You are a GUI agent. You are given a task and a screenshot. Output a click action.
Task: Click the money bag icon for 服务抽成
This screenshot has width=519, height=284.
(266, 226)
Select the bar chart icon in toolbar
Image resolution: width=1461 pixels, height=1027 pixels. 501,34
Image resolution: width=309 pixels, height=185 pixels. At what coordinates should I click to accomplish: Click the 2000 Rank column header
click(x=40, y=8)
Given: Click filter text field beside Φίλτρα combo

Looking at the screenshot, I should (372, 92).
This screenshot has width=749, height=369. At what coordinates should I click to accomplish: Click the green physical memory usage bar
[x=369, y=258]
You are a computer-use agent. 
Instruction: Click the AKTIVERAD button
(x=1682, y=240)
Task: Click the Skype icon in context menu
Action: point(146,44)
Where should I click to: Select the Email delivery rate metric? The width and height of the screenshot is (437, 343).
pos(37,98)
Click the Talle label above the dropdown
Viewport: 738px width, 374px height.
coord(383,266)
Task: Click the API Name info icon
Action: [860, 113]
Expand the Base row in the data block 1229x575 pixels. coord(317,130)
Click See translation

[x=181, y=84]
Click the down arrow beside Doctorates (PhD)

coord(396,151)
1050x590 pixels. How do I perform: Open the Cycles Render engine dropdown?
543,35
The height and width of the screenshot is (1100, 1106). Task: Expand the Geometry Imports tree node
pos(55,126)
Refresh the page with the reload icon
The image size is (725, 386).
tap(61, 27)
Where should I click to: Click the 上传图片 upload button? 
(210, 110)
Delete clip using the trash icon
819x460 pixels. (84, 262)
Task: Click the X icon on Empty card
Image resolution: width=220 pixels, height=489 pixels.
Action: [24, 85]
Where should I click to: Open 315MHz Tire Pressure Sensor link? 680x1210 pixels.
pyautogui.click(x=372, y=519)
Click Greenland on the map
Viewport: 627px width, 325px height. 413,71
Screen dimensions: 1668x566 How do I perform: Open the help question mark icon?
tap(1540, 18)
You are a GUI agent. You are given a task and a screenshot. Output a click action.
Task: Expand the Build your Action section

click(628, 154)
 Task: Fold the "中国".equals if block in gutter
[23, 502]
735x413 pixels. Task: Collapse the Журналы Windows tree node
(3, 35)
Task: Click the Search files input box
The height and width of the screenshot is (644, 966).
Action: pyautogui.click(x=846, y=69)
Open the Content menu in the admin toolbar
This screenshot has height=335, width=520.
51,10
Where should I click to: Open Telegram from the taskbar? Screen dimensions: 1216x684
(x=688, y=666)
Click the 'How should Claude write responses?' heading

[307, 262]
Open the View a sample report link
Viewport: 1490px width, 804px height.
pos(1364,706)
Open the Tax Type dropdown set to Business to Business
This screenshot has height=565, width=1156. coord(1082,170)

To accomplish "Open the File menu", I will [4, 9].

* * * * *

- [REQUIREMENTS] Rewrite every entry above with each occurrence of "Where should I click to" changed to "Where do I click to", keeping everything else the same.

- [FULL RESPONSE]
You are a GUI agent. You are given a task and a screenshot. Output a click action.
Task: Click the money bag icon for 服务抽成
This screenshot has width=519, height=284.
(266, 226)
Select the bar chart icon in toolbar
Image resolution: width=1461 pixels, height=1027 pixels. 501,34
Image resolution: width=309 pixels, height=185 pixels. At what coordinates should I click to accomplish: Click the 2000 Rank column header
click(x=40, y=8)
Given: Click filter text field beside Φίλτρα combo

Looking at the screenshot, I should (372, 92).
This screenshot has width=749, height=369. At what coordinates should I click to accomplish: Click the green physical memory usage bar
[x=369, y=258]
You are a computer-use agent. 
Instruction: Click the AKTIVERAD button
(x=1682, y=240)
Task: Click the Skype icon in context menu
Action: point(146,44)
Where do I click to: Select the Email delivery rate metric? The width and height of the screenshot is (437, 343).
pos(37,98)
Click the Talle label above the dropdown
Viewport: 738px width, 374px height.
coord(383,266)
Task: Click the API Name info icon
Action: [860, 113]
Expand the Base row in the data block 1229x575 pixels. coord(317,130)
Click See translation

[x=181, y=84]
Click the down arrow beside Doctorates (PhD)

coord(396,151)
1050x590 pixels. How do I perform: Open the Cycles Render engine dropdown?
543,35
The height and width of the screenshot is (1100, 1106). Task: Expand the Geometry Imports tree node
pos(55,126)
Refresh the page with the reload icon
The image size is (725, 386).
tap(61, 27)
Where do I click to: Click the 上传图片 upload button? 
(210, 110)
Delete clip using the trash icon
819x460 pixels. (84, 262)
Task: Click the X icon on Empty card
Image resolution: width=220 pixels, height=489 pixels.
Action: [24, 85]
Where do I click to: Open 315MHz Tire Pressure Sensor link? 680x1210 pixels.
pyautogui.click(x=372, y=519)
Click Greenland on the map
Viewport: 627px width, 325px height. 413,71
Screen dimensions: 1668x566 How do I perform: Open the help question mark icon?
tap(1540, 18)
You are a GUI agent. You are given a task and a screenshot. Output a click action.
Task: Expand the Build your Action section

click(628, 154)
 Task: Fold the "中国".equals if block in gutter
[23, 502]
735x413 pixels. Task: Collapse the Журналы Windows tree node
(3, 35)
Task: Click the Search files input box
The height and width of the screenshot is (644, 966).
Action: pyautogui.click(x=846, y=69)
Open the Content menu in the admin toolbar
This screenshot has height=335, width=520.
51,10
Where do I click to: Open Telegram from the taskbar? Screen dimensions: 1216x684
(x=688, y=666)
Click the 'How should Claude write responses?' heading

[307, 262]
Open the View a sample report link
Viewport: 1490px width, 804px height.
pos(1364,706)
Open the Tax Type dropdown set to Business to Business
This screenshot has height=565, width=1156. coord(1082,170)

To accomplish "Open the File menu", I will [4, 9].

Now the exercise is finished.